Parigi-Nizza 2026, Dorian Godon vince lo sprint per il 2° posto: “Il corridore davanti ha attaccato e ha meritato”

Dorian Godon vicino alla vittoria nella sesta frazione della Parigi-Nizza 2026. Il campione nazionale francese ha chiuso al secondo posto nella tappa odierna della corsa transalpina, preceduto solo da Harold Tejada (XDS Astana), che è stato capace di fare la differenza nel finale grazie a un attacco decisivo lanciato poco prima di scollinare l’ultimo strappo di giornata. Il corridore della Ineos Grenadiers, ben posizionato nei momenti finali, si è invece imposto nella volata per la piazza d’onore e ha dovuto quindi accontentarsi del secondo posto, ma nonostante questo non ha mostrato eccessivo rammarico, riconoscendo che tutto questo fa parte del gioco.

Godon, rientrato in gruppo dopo la salita, era a conoscenza che davanti a tutti c’era il colombiano: “Altrimenti avrei alzato le braccia all’arrivo. Ho comunque visto Tejada – ha dichiarato il classe 1996 alla fine della tappa ai nostri microfoni, spiegando poi come sono andate le cose prima dell’ultimo strappoIn fondo alla discesa si è un po’ rallentato e ho detto a Kevin (Vauquelin, ndr) di andare prima della curva. In ogni caso erano tutti stanchi e alla fine nessuno ha davvero spinto forte dietro, ma poi si è deciso tutto in salita”.

Io ero dove dovevo stare, intorno ai primi 25, poi la mia squadra mi ha piazzato benissimo ai piedi della salita, quindi era davvero perfetto. Dopo ho dato tutto sulla salita e il gruppo si è ricompattato, e questo dà un po’ fastidio. Ma va bene, domani proveremo ad andare a prenderci il podio con Kévin”, ha aggiunto con un po’ di rammarico il campione francese in carica.

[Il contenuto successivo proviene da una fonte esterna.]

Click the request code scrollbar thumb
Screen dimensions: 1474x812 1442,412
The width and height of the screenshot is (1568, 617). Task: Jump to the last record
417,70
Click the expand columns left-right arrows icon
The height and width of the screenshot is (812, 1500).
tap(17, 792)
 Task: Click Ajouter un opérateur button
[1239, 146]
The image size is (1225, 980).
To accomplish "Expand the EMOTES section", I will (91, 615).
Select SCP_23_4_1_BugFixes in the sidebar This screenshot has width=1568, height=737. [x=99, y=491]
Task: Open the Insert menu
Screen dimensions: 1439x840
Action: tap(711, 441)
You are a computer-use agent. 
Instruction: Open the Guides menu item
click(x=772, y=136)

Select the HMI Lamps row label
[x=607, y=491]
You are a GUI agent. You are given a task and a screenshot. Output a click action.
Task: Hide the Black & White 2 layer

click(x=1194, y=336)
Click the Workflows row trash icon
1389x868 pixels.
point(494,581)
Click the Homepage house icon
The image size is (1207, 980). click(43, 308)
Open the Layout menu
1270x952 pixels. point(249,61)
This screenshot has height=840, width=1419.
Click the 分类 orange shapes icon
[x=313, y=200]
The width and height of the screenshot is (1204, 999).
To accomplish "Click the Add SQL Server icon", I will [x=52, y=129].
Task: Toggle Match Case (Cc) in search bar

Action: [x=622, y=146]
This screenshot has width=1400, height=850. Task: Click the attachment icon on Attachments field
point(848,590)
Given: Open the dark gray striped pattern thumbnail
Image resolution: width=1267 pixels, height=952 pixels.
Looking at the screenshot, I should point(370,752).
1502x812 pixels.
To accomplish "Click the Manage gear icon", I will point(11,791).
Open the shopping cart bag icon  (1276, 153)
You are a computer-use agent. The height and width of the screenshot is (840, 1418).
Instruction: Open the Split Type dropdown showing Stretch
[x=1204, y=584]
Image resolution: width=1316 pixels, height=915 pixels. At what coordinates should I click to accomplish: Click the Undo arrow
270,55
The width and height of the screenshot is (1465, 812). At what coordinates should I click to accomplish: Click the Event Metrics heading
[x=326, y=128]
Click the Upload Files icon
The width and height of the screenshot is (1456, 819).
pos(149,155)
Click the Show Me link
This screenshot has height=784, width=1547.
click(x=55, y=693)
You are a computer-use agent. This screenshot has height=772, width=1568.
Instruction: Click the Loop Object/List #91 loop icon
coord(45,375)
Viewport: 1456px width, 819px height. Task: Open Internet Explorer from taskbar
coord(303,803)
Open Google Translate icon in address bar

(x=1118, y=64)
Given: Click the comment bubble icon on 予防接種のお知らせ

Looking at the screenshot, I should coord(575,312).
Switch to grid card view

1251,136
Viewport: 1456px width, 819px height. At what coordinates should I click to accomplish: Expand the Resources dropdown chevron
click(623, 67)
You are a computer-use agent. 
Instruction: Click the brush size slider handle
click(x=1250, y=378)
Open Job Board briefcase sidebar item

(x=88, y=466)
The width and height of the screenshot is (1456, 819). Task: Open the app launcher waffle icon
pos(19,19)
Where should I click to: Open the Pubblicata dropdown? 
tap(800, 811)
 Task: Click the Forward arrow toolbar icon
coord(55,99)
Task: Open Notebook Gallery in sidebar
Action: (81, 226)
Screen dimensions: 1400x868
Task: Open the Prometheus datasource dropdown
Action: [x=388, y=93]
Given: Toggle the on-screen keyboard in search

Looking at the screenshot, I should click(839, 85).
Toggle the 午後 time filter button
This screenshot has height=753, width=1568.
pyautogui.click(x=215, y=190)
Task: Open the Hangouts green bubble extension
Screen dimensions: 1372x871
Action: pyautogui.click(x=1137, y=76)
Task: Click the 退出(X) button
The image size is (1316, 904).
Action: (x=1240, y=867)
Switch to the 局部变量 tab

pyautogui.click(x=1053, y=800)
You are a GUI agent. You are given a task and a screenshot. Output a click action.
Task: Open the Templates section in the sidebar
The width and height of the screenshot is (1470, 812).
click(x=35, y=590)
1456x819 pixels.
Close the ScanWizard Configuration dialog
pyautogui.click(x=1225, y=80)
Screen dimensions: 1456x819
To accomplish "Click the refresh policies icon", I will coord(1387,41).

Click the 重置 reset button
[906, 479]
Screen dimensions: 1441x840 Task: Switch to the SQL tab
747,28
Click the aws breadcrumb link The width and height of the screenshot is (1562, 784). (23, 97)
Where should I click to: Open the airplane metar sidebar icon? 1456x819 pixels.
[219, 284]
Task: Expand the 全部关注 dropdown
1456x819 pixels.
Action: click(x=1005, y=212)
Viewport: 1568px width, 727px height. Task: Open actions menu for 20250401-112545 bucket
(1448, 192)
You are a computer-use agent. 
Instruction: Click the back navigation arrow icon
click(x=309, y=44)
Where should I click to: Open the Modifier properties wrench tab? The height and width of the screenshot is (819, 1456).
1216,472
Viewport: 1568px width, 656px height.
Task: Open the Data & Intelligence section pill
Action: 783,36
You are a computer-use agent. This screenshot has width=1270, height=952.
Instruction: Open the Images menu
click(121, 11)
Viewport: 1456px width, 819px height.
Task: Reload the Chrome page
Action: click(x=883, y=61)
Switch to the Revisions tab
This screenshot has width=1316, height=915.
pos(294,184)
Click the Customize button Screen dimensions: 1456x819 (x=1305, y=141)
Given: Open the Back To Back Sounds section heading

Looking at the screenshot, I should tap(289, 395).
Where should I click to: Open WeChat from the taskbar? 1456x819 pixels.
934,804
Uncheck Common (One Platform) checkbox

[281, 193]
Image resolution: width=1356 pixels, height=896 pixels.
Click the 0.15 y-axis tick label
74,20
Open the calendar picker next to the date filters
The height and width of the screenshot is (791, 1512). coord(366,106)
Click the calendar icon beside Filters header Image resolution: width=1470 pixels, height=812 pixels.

Le sue caratteristiche gli avrebbero permesso di puntare alla vittoria nella tappa, ma Godon si mostra comunque realista e riconosce i meriti al vincitore: “Però il corridore davanti ha attaccato e ha meritato. Ho giocato la mia carta nello sprint del gruppo. Sapevo che in situazioni del genere ero probabilmente il più forte. Non sono propriamente deluso, sono le dinamiche di corsa“.